[Dataset entries]
-- Opening Marker --

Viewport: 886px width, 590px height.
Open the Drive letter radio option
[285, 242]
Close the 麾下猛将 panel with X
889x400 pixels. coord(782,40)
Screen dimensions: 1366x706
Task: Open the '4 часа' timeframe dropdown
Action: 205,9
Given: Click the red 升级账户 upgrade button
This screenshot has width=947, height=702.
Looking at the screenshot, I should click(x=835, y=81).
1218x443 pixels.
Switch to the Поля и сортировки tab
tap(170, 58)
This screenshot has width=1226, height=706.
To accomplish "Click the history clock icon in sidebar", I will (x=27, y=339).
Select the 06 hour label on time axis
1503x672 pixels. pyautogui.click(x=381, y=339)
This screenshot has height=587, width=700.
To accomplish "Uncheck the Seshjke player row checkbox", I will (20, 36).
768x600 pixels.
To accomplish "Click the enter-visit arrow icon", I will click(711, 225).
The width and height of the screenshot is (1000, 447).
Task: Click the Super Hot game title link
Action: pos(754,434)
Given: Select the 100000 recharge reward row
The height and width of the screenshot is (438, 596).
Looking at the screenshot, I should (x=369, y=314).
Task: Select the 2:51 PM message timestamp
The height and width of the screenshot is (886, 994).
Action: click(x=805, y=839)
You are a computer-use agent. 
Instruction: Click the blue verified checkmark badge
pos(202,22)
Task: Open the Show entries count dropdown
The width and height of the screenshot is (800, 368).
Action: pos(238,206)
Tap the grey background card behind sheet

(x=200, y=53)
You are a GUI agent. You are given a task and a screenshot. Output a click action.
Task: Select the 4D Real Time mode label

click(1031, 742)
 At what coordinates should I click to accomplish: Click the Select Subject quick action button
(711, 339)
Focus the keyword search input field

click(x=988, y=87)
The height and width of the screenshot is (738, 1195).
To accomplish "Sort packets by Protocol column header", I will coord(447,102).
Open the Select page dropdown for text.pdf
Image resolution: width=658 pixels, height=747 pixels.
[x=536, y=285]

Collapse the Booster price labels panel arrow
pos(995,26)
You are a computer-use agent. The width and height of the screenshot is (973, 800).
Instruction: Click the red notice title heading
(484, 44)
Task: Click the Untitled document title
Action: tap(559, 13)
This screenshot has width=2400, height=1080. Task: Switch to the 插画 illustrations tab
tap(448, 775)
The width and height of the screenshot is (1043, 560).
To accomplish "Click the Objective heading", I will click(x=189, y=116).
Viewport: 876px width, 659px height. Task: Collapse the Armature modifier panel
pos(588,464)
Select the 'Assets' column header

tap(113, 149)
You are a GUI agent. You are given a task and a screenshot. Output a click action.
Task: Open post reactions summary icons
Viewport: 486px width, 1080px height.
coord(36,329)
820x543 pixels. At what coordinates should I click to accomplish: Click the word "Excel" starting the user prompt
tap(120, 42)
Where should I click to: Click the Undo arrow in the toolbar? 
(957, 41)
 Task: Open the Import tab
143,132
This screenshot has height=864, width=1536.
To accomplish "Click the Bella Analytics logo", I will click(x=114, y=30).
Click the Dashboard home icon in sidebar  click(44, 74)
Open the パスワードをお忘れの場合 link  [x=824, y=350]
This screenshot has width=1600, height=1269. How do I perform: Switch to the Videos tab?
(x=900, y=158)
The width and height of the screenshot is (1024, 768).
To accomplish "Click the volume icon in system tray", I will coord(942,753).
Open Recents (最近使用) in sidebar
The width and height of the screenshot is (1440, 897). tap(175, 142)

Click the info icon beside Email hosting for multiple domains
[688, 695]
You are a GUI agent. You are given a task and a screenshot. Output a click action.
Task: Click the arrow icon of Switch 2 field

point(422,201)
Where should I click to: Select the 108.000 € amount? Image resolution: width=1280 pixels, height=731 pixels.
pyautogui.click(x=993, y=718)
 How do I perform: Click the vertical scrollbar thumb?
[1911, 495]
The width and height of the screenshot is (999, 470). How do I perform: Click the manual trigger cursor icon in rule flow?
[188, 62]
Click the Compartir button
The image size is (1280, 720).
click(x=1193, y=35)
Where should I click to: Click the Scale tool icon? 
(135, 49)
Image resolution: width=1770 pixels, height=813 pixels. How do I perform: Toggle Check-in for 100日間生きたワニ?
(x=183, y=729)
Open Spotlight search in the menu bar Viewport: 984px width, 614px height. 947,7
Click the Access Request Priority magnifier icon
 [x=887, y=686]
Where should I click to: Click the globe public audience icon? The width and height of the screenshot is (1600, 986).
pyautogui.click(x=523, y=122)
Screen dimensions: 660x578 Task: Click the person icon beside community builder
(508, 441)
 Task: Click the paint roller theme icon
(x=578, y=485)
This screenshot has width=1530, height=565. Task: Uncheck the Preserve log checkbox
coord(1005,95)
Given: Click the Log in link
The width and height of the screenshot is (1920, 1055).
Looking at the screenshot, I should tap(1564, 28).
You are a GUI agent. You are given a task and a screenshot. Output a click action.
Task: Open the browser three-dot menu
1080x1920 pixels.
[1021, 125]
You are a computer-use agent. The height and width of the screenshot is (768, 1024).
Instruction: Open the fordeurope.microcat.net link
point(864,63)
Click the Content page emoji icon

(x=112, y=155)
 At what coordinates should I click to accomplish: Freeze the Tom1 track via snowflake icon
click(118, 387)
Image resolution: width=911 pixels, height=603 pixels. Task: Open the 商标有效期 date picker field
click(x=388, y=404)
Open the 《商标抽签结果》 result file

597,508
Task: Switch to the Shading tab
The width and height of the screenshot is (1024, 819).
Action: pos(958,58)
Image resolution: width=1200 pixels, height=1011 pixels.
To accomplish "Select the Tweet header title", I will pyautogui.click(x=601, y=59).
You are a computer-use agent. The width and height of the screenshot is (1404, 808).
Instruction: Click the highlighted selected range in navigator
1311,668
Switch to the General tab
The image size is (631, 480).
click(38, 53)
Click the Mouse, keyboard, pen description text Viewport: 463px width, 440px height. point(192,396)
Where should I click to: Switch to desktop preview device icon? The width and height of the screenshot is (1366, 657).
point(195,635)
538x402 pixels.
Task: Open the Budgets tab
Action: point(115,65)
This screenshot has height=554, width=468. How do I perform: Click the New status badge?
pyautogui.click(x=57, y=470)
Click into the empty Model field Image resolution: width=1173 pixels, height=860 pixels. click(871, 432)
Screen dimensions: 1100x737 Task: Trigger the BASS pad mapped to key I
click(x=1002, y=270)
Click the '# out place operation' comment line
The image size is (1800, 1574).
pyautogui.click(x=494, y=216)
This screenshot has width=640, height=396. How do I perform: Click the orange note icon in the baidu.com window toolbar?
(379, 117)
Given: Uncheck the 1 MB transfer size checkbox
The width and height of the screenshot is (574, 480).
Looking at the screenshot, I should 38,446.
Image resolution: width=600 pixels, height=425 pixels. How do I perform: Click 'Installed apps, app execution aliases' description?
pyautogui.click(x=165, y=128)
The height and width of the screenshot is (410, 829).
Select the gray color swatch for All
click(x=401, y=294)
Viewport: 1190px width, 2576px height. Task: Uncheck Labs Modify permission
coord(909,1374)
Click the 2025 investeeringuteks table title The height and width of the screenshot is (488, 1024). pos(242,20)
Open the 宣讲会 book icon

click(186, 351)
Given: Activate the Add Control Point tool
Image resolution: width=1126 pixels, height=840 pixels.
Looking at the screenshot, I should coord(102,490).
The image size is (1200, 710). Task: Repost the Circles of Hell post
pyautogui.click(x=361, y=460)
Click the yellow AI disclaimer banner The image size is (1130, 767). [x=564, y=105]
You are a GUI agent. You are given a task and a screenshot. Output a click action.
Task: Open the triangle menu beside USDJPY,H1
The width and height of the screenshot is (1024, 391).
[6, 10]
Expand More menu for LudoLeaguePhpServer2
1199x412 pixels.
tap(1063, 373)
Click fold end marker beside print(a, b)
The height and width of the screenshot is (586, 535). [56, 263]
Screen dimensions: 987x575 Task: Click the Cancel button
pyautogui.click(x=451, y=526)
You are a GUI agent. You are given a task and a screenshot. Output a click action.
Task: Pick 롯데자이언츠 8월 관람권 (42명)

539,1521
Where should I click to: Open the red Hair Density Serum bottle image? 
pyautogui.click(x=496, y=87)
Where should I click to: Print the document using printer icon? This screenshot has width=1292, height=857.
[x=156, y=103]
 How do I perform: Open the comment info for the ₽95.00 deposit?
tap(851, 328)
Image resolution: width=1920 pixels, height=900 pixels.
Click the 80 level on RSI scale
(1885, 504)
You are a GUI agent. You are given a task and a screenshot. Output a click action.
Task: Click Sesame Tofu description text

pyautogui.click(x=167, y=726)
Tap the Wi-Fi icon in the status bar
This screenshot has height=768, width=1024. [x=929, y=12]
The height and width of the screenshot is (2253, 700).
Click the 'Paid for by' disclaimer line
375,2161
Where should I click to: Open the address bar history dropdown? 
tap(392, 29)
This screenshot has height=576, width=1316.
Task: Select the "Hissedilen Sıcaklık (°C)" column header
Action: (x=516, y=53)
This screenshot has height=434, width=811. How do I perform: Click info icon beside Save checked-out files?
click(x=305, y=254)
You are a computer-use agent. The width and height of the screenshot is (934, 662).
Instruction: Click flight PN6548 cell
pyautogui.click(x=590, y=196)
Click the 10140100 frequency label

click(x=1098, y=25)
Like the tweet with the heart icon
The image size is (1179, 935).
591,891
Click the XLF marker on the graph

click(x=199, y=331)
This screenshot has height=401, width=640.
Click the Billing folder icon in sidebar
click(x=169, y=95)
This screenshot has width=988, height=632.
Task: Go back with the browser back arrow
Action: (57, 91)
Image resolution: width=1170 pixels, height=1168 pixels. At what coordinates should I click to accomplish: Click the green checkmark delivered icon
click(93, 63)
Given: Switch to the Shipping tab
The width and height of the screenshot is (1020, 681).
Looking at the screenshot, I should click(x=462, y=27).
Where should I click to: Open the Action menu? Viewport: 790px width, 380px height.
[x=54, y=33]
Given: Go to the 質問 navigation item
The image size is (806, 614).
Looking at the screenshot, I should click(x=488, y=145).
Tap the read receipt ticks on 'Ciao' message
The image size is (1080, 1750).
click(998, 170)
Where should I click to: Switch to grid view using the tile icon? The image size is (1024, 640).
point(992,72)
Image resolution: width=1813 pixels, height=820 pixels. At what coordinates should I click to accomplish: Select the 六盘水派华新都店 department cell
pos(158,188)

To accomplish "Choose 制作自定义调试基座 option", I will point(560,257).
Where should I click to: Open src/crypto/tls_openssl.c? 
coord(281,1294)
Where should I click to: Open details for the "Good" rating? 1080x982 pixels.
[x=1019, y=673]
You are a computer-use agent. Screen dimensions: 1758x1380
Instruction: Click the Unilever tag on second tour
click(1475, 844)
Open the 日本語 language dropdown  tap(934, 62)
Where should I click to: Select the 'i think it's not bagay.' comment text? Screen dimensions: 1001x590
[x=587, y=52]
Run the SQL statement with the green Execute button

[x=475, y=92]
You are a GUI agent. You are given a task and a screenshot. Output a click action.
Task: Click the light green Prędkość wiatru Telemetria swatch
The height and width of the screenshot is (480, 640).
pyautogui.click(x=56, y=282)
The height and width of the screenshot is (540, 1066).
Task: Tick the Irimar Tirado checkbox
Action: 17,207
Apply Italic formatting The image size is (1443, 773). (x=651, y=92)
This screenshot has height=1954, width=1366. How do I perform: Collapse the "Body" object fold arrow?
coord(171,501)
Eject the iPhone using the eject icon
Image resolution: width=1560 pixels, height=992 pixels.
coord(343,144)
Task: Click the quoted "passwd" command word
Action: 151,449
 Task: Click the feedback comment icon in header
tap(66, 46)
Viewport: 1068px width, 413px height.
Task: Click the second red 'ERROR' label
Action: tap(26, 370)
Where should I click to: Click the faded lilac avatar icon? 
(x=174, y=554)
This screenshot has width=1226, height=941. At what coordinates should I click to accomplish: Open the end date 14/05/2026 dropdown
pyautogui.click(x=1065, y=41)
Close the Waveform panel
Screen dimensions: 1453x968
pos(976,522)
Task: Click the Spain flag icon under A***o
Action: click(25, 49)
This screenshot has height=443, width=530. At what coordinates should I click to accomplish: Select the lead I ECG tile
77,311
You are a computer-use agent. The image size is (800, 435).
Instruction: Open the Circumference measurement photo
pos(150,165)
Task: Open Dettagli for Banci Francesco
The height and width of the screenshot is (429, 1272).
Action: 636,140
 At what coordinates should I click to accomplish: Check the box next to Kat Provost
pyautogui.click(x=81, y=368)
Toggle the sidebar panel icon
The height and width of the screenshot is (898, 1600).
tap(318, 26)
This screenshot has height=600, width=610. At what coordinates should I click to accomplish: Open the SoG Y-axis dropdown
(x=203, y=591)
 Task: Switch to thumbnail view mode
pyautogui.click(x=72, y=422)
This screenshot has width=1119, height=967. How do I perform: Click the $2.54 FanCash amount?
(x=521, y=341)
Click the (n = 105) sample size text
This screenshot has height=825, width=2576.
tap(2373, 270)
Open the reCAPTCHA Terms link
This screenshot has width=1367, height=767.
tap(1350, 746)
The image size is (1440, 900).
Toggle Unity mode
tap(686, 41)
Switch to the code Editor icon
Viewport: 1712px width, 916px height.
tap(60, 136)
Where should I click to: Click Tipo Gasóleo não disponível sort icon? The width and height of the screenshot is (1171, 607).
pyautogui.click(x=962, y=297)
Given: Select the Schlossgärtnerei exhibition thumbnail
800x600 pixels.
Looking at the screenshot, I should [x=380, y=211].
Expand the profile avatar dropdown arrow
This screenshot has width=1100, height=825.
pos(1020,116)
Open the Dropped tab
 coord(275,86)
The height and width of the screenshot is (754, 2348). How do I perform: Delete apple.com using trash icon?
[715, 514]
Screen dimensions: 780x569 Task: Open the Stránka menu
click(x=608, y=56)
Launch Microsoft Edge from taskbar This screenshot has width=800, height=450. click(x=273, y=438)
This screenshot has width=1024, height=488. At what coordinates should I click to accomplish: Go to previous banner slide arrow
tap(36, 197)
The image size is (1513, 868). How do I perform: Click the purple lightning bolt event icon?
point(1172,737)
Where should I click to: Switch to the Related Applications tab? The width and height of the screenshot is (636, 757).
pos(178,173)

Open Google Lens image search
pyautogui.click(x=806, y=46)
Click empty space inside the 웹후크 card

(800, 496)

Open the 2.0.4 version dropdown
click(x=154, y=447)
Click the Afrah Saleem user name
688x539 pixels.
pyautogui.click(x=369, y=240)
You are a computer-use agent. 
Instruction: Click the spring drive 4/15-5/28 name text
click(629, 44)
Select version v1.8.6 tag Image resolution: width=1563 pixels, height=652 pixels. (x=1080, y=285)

-- Closing Marker --

#### [Work instructions]
From the line holding "Task: Open the browser three-dot menu" to the line holding "Given: Uncheck the", inclusive, restate each line above exactly as written.

#### [Solution to the problem]
Task: Open the browser three-dot menu
1080x1920 pixels.
[1021, 125]
You are a computer-use agent. The height and width of the screenshot is (768, 1024).
Instruction: Open the fordeurope.microcat.net link
point(864,63)
Click the Content page emoji icon

(x=112, y=155)
 At what coordinates should I click to accomplish: Freeze the Tom1 track via snowflake icon
click(118, 387)
Image resolution: width=911 pixels, height=603 pixels. Task: Open the 商标有效期 date picker field
click(x=388, y=404)
Open the 《商标抽签结果》 result file

597,508
Task: Switch to the Shading tab
The width and height of the screenshot is (1024, 819).
Action: pos(958,58)
Image resolution: width=1200 pixels, height=1011 pixels.
To accomplish "Select the Tweet header title", I will pyautogui.click(x=601, y=59).
You are a computer-use agent. The width and height of the screenshot is (1404, 808).
Instruction: Click the highlighted selected range in navigator
1311,668
Switch to the General tab
The image size is (631, 480).
click(38, 53)
Click the Mouse, keyboard, pen description text Viewport: 463px width, 440px height. point(192,396)
Where should I click to: Switch to desktop preview device icon? The width and height of the screenshot is (1366, 657).
point(195,635)
538x402 pixels.
Task: Open the Budgets tab
Action: point(115,65)
This screenshot has height=554, width=468. How do I perform: Click the New status badge?
pyautogui.click(x=57, y=470)
Click into the empty Model field Image resolution: width=1173 pixels, height=860 pixels. click(871, 432)
Screen dimensions: 1100x737 Task: Trigger the BASS pad mapped to key I
click(x=1002, y=270)
Click the '# out place operation' comment line
The image size is (1800, 1574).
pyautogui.click(x=494, y=216)
This screenshot has width=640, height=396. How do I perform: Click the orange note icon in the baidu.com window toolbar?
(379, 117)
Given: Uncheck the 1 MB transfer size checkbox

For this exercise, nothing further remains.